What you are asked to do
Restate only the tail of the data below, starting at the line that contains "The height and width of the screenshot is (900, 1200)." and including the last line, word for word.

Supplied material
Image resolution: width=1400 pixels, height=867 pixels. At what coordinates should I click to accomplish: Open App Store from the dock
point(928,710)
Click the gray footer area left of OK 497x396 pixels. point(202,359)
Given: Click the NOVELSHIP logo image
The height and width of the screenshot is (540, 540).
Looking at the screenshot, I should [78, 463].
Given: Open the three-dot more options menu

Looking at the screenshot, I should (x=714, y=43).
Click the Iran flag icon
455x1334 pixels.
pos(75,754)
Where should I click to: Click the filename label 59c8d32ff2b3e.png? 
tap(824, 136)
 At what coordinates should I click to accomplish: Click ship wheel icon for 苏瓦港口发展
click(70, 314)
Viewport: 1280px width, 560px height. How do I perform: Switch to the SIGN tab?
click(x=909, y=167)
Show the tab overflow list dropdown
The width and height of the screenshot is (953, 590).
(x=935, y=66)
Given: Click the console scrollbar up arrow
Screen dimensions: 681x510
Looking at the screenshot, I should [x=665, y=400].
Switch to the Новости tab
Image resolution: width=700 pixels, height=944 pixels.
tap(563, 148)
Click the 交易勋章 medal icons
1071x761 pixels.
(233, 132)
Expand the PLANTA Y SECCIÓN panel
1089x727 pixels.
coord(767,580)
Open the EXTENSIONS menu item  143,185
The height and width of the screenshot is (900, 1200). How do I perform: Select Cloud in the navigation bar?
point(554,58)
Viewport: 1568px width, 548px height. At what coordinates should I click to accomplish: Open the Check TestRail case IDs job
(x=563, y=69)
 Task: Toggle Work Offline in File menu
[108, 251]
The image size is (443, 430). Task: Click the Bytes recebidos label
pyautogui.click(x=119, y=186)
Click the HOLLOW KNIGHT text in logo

Solution for this problem
The height and width of the screenshot is (900, 1200). How do I perform: Select Cloud in the navigation bar?
point(554,58)
Viewport: 1568px width, 548px height. At what coordinates should I click to accomplish: Open the Check TestRail case IDs job
(x=563, y=69)
 Task: Toggle Work Offline in File menu
[108, 251]
The image size is (443, 430). Task: Click the Bytes recebidos label
pyautogui.click(x=119, y=186)
Click the HOLLOW KNIGHT text in logo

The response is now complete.